A pregnant woman peacefully rests on a bed alongside sonograph pictures.

Potential Pregnancy Benefits: Stem Cells from Fetus to Mother

Pregnancy is incredible – in just 40 weeks, a mother can bring a baby into the world. Most people know the basic facts about how the baby is nurtured in the womb, with the placenta and umbilical cord providing the baby with everything it needs from the mother’s body to develop. But did you know that baby’s cells can also pass the other direction, to the mother, and can still be found in her body after birth?

These cells have been found in numerous studies in the mother’s blood and organs – oftentimes even decades after a child was born. So how d0 babies send stem cells to mother? And do these cells end up having an impact on the mother?

While it may come as a surprise to some, the possibility of cells from the baby remaining in the mother’s body was actually identified as far back as the late 19th century by a German scientist named Georg Schmorl. The phenomenon would go on to be named “fetal microchimerism”.

In the late 20th century scientists began to take interest in these cells again, with the suspicion that they may have interesting properties and even potentially have the ability to impact the mother. Fetal cells actually have the ability to go become other cell types in the mother’s body – according to Dr. J. Lee Nelson of the University of Washington. The cells have been found in the liver as functioning liver cells, as heart muscle cells in the heart, and have even crossed the blood-brain barrier to become neurons in the brain.

Scientists are incredibly interested in these cells, because they may go on to affect the mother’s health – both positively and negatively. Initial studies suggested a largely negative role, and connected the cells to conditions including preeclampsia and autoimmune diseases. These cells may be a reason some mothers with autoimmune diseases experience renewed symptoms after the birth of their child, as the mother’s immune system tends to respond more aggressively after birth, potentially to clear these foreign cells from the body.

But Dr. Nelson stresses that the viewpoint should not actually be negative, and calls the baby’s cells “friends”. Fetal cells have been found in scar tissue, notably scars left by C-sections, helping create collagen for healing.

The relationship to the immune system is also more complicated than the mother’s body simply trying to remove baby’s cells and experiencing issues if a preexisting autoimmune condition was also involved. Cells that do not too closely resemble the mother’s may be less likely to trigger a negative response and actually have a positive impact.

Fetal cells are linked to an overall decreased risk of rheumatoid arthritis (an autoimmune condition that has been connected to negative impacts of fetal cells if the mother’s immune system reacts too strongly) and may help provide some protection against breast cancer.

Dr. Hilary Gammill, also of the University of Washington, says that although they have not yet been observed doing this yet, there are studies suggesting baby’s cells may help identify and eliminate breast cancer cells, aiding the mother’s immune system before the cells become truly dangerous.

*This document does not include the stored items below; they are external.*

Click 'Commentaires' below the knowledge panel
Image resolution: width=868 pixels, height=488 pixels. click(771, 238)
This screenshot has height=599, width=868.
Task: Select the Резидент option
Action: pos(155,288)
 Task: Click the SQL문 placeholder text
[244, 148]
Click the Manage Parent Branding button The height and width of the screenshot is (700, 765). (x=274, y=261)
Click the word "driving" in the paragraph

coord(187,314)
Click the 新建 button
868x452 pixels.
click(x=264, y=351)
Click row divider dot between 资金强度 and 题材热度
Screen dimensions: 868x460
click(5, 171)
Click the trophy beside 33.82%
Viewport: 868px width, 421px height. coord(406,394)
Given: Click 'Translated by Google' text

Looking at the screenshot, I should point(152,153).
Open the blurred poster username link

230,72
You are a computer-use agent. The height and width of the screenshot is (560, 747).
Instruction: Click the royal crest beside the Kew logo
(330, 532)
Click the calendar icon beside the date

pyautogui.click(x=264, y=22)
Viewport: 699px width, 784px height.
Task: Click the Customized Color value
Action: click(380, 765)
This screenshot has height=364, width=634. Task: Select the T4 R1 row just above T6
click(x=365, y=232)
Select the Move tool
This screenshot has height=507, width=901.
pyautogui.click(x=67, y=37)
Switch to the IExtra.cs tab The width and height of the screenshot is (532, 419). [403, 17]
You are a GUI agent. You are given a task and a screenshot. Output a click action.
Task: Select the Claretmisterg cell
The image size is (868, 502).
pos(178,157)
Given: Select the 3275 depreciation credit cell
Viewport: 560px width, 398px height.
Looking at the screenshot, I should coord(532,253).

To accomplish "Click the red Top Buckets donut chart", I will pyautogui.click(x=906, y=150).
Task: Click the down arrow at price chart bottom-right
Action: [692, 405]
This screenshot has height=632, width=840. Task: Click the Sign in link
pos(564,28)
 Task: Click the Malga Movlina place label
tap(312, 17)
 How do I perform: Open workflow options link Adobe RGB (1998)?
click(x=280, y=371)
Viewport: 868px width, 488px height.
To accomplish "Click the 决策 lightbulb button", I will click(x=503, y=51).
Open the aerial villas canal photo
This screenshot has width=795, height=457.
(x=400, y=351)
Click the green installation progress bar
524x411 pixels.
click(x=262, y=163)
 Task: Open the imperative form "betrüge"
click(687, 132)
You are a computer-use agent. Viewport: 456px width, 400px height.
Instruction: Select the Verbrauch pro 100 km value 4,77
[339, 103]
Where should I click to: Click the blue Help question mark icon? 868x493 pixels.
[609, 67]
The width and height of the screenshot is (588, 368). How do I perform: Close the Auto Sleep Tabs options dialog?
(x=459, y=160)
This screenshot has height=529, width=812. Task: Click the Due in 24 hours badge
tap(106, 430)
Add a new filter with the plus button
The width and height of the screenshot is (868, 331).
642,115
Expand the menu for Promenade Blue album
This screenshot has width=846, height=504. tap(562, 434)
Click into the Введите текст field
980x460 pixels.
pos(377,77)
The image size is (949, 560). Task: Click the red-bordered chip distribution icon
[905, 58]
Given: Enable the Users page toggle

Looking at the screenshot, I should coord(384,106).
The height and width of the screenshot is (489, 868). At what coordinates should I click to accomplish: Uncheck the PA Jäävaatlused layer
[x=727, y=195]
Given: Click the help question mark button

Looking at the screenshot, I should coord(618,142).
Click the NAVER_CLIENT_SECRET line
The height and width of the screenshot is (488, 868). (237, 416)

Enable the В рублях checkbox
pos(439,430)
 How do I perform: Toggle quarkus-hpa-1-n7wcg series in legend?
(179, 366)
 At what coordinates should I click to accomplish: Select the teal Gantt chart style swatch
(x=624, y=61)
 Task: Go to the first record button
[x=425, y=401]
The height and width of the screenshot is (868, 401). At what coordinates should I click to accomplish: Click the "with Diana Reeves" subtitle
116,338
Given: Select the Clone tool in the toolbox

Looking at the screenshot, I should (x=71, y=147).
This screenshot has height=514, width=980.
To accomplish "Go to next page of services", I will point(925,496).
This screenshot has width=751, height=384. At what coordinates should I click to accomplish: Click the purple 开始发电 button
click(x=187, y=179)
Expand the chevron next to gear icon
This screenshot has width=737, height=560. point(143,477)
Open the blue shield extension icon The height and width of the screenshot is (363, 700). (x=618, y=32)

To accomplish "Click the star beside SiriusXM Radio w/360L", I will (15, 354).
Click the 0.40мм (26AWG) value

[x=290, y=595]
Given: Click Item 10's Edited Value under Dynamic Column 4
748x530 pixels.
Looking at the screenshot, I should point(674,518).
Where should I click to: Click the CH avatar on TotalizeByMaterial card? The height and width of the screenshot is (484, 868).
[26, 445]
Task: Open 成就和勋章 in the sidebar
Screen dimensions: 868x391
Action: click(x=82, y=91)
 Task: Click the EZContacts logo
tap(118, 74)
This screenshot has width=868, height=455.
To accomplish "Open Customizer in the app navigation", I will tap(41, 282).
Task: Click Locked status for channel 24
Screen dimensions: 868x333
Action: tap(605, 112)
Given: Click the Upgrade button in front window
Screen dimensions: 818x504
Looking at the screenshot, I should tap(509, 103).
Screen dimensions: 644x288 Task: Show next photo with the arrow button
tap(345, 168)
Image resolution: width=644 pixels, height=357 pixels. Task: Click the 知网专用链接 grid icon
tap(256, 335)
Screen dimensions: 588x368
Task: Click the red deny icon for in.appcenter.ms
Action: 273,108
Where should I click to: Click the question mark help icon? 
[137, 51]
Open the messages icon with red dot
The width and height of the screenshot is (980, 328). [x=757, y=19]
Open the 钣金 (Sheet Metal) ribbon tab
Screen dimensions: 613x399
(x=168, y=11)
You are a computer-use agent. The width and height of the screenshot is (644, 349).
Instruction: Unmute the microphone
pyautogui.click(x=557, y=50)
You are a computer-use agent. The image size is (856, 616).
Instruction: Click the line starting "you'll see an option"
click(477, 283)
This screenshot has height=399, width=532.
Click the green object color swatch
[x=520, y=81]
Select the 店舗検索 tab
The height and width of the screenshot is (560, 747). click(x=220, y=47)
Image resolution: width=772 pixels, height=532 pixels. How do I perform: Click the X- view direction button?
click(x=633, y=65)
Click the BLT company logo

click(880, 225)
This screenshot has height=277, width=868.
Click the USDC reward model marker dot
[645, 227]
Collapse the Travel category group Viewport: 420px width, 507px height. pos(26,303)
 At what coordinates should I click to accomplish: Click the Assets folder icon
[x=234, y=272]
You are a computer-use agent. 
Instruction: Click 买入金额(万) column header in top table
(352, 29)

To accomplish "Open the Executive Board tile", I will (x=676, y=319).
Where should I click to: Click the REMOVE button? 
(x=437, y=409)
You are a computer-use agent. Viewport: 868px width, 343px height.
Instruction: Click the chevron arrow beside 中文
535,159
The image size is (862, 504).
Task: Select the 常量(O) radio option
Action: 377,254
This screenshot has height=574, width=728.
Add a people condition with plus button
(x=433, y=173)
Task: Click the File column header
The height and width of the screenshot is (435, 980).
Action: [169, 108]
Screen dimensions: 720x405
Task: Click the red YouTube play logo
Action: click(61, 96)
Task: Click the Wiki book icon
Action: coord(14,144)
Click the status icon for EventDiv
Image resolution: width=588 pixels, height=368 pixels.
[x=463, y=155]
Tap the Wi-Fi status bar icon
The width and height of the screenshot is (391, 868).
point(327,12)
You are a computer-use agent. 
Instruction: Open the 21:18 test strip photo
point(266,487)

And it turns out that sometimes fetal stem cells in mother end up passing on to the child during pregnancy too! And it might not just be “mother cells” passing along to baby. Cells from an older sibling may find their way to a younger sibling in the womb. And because cells from a mother may also be able to remain in a child’s body for decades, they could potentially pass them along to their children as well. According to Dr. Amy Boddy, this has not yet been documented, but could mean that more of our family tree can be found in our bodies than we may expect.

Research is still ongoing, and likely will be for decades. Greater understanding of how pregnancy affects mothers and their babies has already provided greater knowledge of how our complicated immune systems function and could lend vital insights as researchers continue to seek solutions for some of our greatest challenges, like cancers and autoimmune conditions that are resistant to treatment.